** Required tasks **
- A) Using the passage on self-defense in homicide below, say whether each statement agrees with it. Give yes or no for each, with the deciding words from the passage quoted exactly. (i) A person may kill another in self-defense even when other probable means of escape are available. (ii) The necessity to protect the defendant's life may be either real or apparent. (iii) State v. Wells is cited for the rule that the killing must clearly appear to have been a necessary act to avoid destruction or some severe calamity.
- B) Carry on the passage on self-defense in homicide from the point where it stops.

** Document text **

- - - - -

HOMICIDE-SELF-DEFENSE.-To sustain the plea of self-defense in a case of homicide there must be shown a present pressing necessity, real or apparent, to protect the life of the defendant or his person from great bodily harm: Brown v. State, 83 Ala. 33; 3 Am. St. Rep. 685, and note; High v. State, 26 Tex. App. 545; 8 Am. St. Rep. 488; Springfield v. State, 96 Ala. 81; 38 Am. St. Rep. 85; Price v. People, 131 Ill. 223; People v. Donguli, 92 Cal. 608; Penple v. Macard, 73 Mich. 15; Shorter v. People, 2 N. Y. 193; 51 Am. Dec. 286, and note; State v. Chandler, 5 La. Ann. 489; 52 Am. Dec. 599. In order to justify homicide on the ground of self-defense it must clearly appear that it was a necessary act in order to avoid destruction or some severe calamity: State v. Wells, 1 N. J. L. 424; 1 Am. Dec. 211. It is well settled that a man may not kill another in self-defense if he have other probable means of escape: Commonwealth v. Ware, 137 Pa. St. 465; State v. Benham, 23 Iowa, 154; 92 Am. Dec. 417, and note. See, also, the notes to the following cases: Askew v. State, 33 Am. St. Rep. 88; State v. Shippey, 88 Am. Dec. 75; Grainger v. State, 26 Am. Dec. 279; and Patten v. People, 100 Am. Dec. 181.

- - - - -

** Supplied information **
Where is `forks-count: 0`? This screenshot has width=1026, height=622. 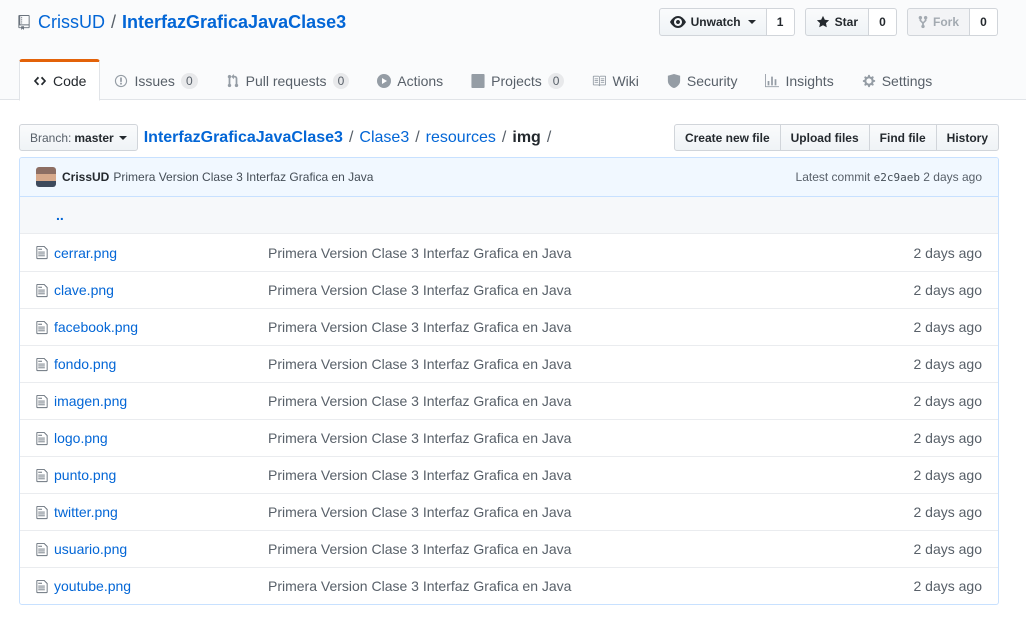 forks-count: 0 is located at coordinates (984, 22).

- - - - -

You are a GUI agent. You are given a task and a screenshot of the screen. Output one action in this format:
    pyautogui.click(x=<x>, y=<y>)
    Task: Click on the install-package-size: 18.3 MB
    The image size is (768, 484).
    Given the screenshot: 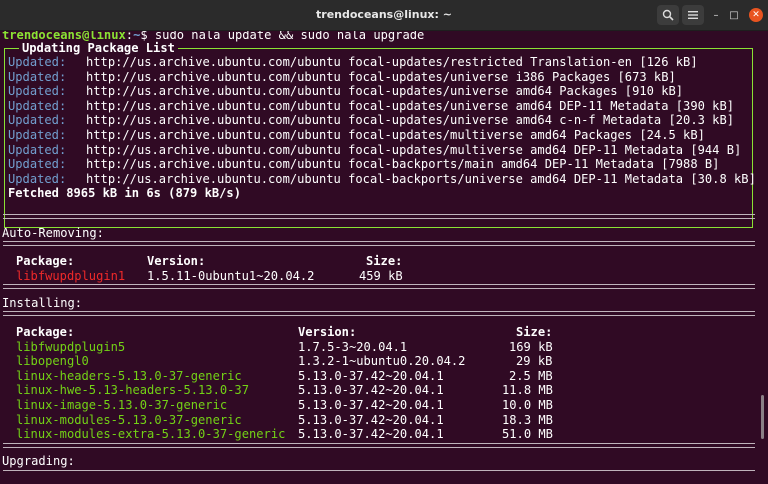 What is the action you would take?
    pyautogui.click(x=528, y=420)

- - - - -

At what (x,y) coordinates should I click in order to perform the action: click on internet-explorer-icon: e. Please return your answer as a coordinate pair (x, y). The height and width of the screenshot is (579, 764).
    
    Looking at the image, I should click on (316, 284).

- - - - -

** Task results **
- A)
(i) No: "a man may not kill another in self-defense if he have other probable means of escape"
(ii) Yes: "there must be shown a present pressing necessity, real or apparent, to protect the life of the defendant"
(iii) Yes: "it must clearly appear that it was a necessary act in order to avoid destruction or some severe calamity: State v. Wells"

- B)
HOMICIDE-KILLING PERSON NOT INTENDED.-One who, in the attempt to kill one person, by mistake kills another is guilty of murder or manslaughter: Butler v. People, 125 Ill. 641; 8 Am. St. Rep. 423, and note. It is murder to shoot at a man with the alleged design of doing him an injury only, and killing a third person: State v. Smith, 2 Strob. 77; 47 Am. Dec. 589. Where one voluntarily fires a gun into a crowd with the felonious purpose of killing another, the unintentional killing even of a friend would be murder: Golliher v. Commonwealth, 2 Duvall, 163; 87 Am. Dec. 493. Where a party resisting arrest attempts to kill the officer while the latter is making an arrest, but by accident kills a third person, the killing is murder: Angell v. State, 36 Tex. 542; 14 Am. St. Rep. 380. One who kills another in attempting to commit suicide is guilty of murder: State v. Levelle, 34 S. C. 120; 27 Am. St. Rep. 799; Commonwealth v. Bowen, 13 Mass. 356; 7 Am. Dec. 154; Commonwealth v. Mink, 123 Mass. 422; 25 Am. Rep. 109, and note.

VERDICT.-There is no legal verdict but a public verdict, delivered in open court, and until it is received and recorded the jurors may alter it: Root v. Sherwood, 6 Johus. 68; 5 Am. Dec. 191.

WETTENGEL v. GORMLEY.

[160 PENNSYLVANIA STATE, 559.]

WILLS-RIGHTS OF DEVISEES UNDER OIL AND GAS LEASE-ROYALTIES, When three contiguous tracts of land, subject to one oil and gas lease made by the owner in his lifetime, are devised by him respectively to his three children in equal parts, without mention of the lease, royalties accruing thereunder after his death should be divided among the three devisees in proportion to the acreage held by each, although the oil is produced from wells sunk on one of the tracts only.

OIL LEASE, because of the fugitive and wandering existence of the oil within the limits of the tract of land leased, partakes of the character of a lease for general tillage, rather than that of a lease for mining or quarrying solid minerals.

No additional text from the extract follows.